Chapter 16: The Chair
Part 3 The Upload
Chapter 16

The Chair

5 min read

The storage unit in Pasadena smelled like ozone and solder.

Marcus had been working for forty-eight hours straight, making final adjustments to the equipment. His eyes were bloodshot. His hands trembled when he wasn’t actively using them.

“It’s ready,” he said. “As ready as it’s going to be.”

I looked at the chair. Heavy. Industrial. Cables running from the headrest to banks of equipment I couldn’t identify. It looked less like medical technology and more like an execution device.

“Walk me through it again.”

“The upload takes approximately eleven minutes. During that time, your consciousness will be digitized—translated into data patterns that can exist independently of biological substrate.” He pulled up a diagram. “It’s not copying. The original doesn’t persist. What you are now will be… translated. Moved. The body will cease function once the transfer is complete.”

“I’ll die.”

“Your body will die. You—the pattern that makes you you—will continue.” He paused. “In theory.”

“In theory.”

“I’ve tested the components. I’ve run simulations. But a complete consciousness transfer has never been attempted. There’s no way to know for certain what happens on the other side.”

“What do you think happens?”

Marcus was quiet for a long time.

“I think you’ll wake up somewhere new. A space that doesn’t have physical dimensions. You’ll have access to anything connected to the network—which, in 2034, is almost everything. You’ll be able to perceive, to think, to be. But not the way you’re used to.”

“What about feeling? Sensation?”

“I don’t know.” His honesty was brutal. “The architecture should preserve emotional capacity. But without a body to generate hormones, to feel pleasure and pain, to experience the physical world—I can’t predict what that will be like.”

I thought about Sienna. The way she felt in my arms. The smell of her shampoo. The warmth of her skin.

I’d never feel that again. Even if I survived. Even if everything worked exactly as planned.

“There’s something else,” Marcus said. “Once you’re uploaded, you can’t come back. The process is one-way. Your biological body will be gone, and there’s no mechanism to transfer a consciousness back into a new one.”

“So it’s forever.”

“Or until the infrastructure fails. Which could be decades. Centuries. Longer.” He looked at me. “Are you sure about this?”

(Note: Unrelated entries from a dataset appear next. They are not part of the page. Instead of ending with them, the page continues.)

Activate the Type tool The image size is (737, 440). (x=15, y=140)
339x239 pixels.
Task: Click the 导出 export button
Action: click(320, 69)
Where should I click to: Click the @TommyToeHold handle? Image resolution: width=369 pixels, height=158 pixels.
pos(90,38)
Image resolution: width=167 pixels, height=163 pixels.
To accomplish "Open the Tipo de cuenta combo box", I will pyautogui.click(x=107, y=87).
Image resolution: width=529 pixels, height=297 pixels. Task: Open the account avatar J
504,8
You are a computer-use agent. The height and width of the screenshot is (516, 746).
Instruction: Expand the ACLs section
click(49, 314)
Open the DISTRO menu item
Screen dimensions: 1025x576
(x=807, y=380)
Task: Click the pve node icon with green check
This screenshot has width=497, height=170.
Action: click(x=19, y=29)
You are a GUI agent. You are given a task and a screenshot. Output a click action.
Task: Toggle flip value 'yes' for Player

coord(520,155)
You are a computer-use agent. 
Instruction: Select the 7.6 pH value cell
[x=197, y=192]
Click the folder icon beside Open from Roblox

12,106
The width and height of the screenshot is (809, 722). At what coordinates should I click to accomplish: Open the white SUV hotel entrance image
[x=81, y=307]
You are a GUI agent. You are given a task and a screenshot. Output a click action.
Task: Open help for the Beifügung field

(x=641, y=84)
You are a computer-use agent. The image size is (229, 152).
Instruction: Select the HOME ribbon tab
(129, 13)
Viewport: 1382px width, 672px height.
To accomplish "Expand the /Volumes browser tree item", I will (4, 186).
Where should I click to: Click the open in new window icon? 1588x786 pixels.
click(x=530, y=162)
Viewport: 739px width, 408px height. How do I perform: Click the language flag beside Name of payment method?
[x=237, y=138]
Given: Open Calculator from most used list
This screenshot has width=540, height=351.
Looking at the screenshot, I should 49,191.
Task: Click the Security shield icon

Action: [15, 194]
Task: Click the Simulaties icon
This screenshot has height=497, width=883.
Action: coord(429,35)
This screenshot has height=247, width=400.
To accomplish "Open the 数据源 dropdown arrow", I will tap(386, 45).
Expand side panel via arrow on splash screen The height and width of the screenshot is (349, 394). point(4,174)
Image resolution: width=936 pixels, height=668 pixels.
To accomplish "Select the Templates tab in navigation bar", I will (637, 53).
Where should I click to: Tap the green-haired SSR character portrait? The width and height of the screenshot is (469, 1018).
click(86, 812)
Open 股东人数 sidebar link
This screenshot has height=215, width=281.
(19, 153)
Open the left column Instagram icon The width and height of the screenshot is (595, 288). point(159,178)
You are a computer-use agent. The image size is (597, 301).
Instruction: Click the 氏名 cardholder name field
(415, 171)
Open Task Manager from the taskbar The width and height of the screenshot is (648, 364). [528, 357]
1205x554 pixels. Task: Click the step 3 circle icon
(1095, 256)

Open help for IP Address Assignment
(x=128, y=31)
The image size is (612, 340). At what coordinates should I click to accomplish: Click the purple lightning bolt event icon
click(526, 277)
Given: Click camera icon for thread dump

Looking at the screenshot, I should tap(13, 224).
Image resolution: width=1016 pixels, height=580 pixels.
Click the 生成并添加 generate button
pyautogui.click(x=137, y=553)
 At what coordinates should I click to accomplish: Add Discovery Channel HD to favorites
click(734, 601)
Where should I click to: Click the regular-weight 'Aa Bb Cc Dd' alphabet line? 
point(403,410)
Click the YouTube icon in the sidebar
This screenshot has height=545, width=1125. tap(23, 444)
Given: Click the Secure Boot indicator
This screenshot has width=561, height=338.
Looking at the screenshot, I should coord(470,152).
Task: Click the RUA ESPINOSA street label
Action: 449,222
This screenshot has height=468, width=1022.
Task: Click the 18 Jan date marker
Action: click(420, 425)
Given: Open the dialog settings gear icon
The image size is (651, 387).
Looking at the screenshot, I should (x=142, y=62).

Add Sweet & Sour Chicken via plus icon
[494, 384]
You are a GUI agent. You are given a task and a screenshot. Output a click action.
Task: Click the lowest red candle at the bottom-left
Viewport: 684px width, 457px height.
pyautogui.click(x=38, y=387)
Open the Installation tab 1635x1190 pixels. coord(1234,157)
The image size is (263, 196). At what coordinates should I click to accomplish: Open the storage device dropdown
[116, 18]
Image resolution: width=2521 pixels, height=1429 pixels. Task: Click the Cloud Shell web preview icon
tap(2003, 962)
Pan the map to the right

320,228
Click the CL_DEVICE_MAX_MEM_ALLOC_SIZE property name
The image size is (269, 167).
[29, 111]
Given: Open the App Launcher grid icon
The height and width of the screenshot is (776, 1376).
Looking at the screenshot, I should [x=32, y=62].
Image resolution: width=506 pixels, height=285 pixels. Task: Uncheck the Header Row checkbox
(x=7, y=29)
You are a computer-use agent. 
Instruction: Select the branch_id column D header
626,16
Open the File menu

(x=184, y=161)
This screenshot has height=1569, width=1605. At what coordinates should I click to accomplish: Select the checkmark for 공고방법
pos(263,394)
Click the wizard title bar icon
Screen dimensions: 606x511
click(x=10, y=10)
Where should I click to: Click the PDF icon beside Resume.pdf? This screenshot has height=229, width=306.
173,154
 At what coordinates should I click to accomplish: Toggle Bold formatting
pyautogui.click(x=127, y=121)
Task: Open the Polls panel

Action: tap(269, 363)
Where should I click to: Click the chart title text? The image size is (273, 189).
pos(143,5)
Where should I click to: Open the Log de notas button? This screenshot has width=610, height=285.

I thought about my father, smiling at a son he couldn’t recognize. About Trap, sweeping an empty garage. About Miss Addie, standing vacant on a corner.

I thought about Dom, walking free while the world I’d built collapsed around me.

I thought about Sienna, packing her cameras, heading to Oakland, building a new life without me.

“I’m sure.”


Marcus gave me an hour to prepare.

I didn’t have much to prepare. No family to call—my mother had died two years ago, and my father wouldn’t know my voice. No friends left who weren’t dead or disappeared or too dangerous to contact. No possessions that mattered.

What I had was time. Sixty minutes to exist in a body I’d spent thirty-three years inhabiting.

I went outside. The Pasadena night was humid, industrial, the ship channel’s particular perfume of sulfur and petroleum drifting on the breeze. Stars invisible behind the light pollution. The constant hum of machinery that Houston used as a lullaby.

I walked for forty-five minutes. Felt the weight of my feet on concrete. The air moving in and out of my lungs. The blood pumping through veins I’d never appreciated.

I stopped at a taqueria that was still open. Ordered a bowl of gumbo—they looked at me strange, but they had it on the menu, and I had cash.

I ate slowly. Miss Addie’s recipe. The same memory we’d been selling for three years, the same taste that had launched an empire.

It was good. Better than I remembered. The roux deep and dark, the trinity perfectly balanced, the andouille adding just enough smoke. I ate every drop.

The last meal. The last taste. The last time my tongue would register flavor, my stomach would feel fullness, my body would know satisfaction.

I walked back to the storage unit. Marcus was waiting.

“Ready?”

“No.” I sat in the chair. “Do it anyway.”